Lec 253: Global Poverty & Our Moral Responsibility, Online Web
Instructor: Miren Boehm, boehmm@uwm.edu
4 Weeks 6/25/12–7/21/12
243-253 Global Poverty & Our Moral Responsibility: This course raises some fundamental questions regarding the nature of our relation to the less fortunate and to the victims of discrimination. It raises questions about our individual obligations to others and our collective obligations to others. We shall examine and question our conceptual, moral schemas, starting with our distinction between obligation and charity. We discuss the topics of the distribution of responsibilities in a world swamped in suffering, the population problem, the problem of gender inequalities across the world, and the rights of individuals in the global community.

Philosophy 244, Ethical Issues in Health Care: Contemporary Problems (HU)

LEC 231, Online Web
Instructor: Kris Tym, tymk@uwm.edu
6 Weeks – 6/11/12 – 7/21/12

This course will provide a general overview of many of the challenging ethical issues faced in health care delivery today. We will begin the course with an introduction of ethical theories and other approaches to moral decision-making.

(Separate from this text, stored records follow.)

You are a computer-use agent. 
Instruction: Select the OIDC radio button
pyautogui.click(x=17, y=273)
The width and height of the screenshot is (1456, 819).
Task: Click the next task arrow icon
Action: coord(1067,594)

These theories and approaches will then be applied to ethical problems currently confronting health care providers, patients and their families, and society at large. Issues we will consider include informed consent and confidentiality, futility and withdrawal of life-sustaining treatment, euthanasia and assisted suicide, assisted reproduction, genetics, allocation of scarce resources and research ethics.